By applying sampling weights that reflect a target population's structure, digital twins can approximate survey representativeness and support large-scale behavioral testing before any real-world rollout.

How Are Digital Twins Built?

The construction of a digital twin depends on how much contextual information is available about the individual and how that information is integrated into the model.

The individual-specific contextual information could include:

  • Demographic attributes
  • Stated preferences and beliefs, often in the form of a persona-like summary
  • Prior survey responses
  • Interviews
  • Behavioral data — such as previous websites that a person has visited or products they purchased

Once gathered, this contextual information needs to be fed into the model. That can be done in several ways. The chosen route depends on budget, data availability, the level of technical expertise available, and how narrowly the digital twins will be used.

Prompt Augmentation

This approach builds the twin by adding the corresponding personal context to the LLM prompt. While this is easy to implement, it can run into prompt-length limitations when the individual context is too large.

Retrieval-Augmented Generation (RAG)

With this method, all the relevant information (such as the individual’s history along with other domain-specific information) is encoded in an external data source. For each prompt, the most relevant documents in the external data sources are retrieved and appended to the prompt, then passed to the LLM.

This allows models to dynamically access rich data — like interview transcripts or response histories — without overloading the prompt.

Finetuning

This approach is the most costly — it involves retraining the model using a smaller domain-specific dataset (e.g., responses from thousands of users of the same product), to adapt it to a particular set of tasks. This process can result in internal model weights that are optimized for this particular domain.

As a result, an individual’s responses may be predicted not only based on their own past actions but also on the past actions of individuals with similar behavior patterns or opinions within the same domain. For example, the model may predict that a particular dog lover would like a fenced yard based on the fact that many dog lovers in the training set had fenced yards.

But Do Digital Twins Work?

In our evaluations of synthetic users, we haven’t been very impressed with the performance of currently available simulated humans. They tend to fail to capture the messy, nuanced nature of real human behavior. We find them useful when treated as a desk research tool, rather than considering them as a substitute for talking to your actual customers.

Hypothetically, it’s possible that digital twins may produce more realistic results because they’re based on the nuanced complexity of a single real individual, instead of the aggregated, averaged data representing a group.

In my next article in this series, I’ll review some recent academic studies looking at the predictive power of digital twins and synthetic users; broadly speaking, these studies show a lot of promise for digital twins, especially for practical applications such as filling in missing data in surveys and predicting survey answers based on extensive interviews.

Are Digital Twins Ethical?

Digital twins raise serious ethical questions that researchers and designers must not overlook. How should consent be managed when reusing a participant’s data to create a long-lasting proxy? Would users agree to having a digital version of themselves created to fill out surveys or predict further behavior?
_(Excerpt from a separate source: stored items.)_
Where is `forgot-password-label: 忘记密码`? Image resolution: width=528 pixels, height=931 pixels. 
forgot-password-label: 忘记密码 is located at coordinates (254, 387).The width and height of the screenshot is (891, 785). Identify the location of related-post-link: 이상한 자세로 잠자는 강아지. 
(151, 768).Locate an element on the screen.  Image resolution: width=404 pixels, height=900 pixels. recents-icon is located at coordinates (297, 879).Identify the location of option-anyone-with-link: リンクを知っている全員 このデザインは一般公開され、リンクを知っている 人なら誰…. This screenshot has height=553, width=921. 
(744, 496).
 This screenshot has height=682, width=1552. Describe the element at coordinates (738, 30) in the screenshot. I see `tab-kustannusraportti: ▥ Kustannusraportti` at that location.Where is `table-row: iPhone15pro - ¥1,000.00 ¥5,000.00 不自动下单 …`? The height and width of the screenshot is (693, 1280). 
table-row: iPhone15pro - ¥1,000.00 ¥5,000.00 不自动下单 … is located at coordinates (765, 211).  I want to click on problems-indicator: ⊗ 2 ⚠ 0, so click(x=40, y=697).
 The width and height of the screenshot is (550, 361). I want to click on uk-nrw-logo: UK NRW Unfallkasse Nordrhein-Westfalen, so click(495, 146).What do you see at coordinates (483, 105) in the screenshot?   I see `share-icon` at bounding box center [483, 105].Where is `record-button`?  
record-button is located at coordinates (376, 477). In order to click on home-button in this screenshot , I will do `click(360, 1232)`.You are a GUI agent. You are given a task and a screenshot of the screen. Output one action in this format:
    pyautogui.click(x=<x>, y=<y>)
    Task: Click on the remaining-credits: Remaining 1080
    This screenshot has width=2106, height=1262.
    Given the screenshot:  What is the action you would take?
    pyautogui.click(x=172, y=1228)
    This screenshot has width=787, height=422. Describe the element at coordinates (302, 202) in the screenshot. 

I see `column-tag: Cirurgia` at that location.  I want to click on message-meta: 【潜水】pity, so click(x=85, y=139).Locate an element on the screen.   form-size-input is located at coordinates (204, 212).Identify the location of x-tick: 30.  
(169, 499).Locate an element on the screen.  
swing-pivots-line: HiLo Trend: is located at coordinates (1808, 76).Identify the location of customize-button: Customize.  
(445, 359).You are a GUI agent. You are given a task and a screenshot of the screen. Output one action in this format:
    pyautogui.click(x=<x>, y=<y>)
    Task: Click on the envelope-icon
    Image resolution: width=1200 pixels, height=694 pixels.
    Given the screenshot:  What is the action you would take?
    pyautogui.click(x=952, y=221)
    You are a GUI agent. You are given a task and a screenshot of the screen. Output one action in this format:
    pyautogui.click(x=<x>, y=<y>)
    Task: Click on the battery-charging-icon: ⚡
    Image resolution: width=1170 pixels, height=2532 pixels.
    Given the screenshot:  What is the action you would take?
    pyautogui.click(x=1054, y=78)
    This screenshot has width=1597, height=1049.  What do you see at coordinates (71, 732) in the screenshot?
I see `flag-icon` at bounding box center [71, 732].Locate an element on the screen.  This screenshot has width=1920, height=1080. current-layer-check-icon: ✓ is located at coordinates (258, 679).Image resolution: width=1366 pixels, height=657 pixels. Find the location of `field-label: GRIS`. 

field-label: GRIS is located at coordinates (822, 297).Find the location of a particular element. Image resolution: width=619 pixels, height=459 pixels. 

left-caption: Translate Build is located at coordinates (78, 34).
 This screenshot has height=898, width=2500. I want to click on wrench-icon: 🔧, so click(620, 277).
What are the risks of misrepresentation, especially if a twin is used in contexts beyond its original intent? And how do we ensure that models don’t perpetuate or amplify existing biases in data collection?

These questions are not merely academic. As digital twins move from experimental tools to operational ones, the UX community has a responsibility to address issues of transparency, privacy, and fairness. Used thoughtfully, digital twins could complement traditional methods and extend the reach of UX research into new, faster, and more adaptive territory — but only if we proceed with care and clarity about their limitations.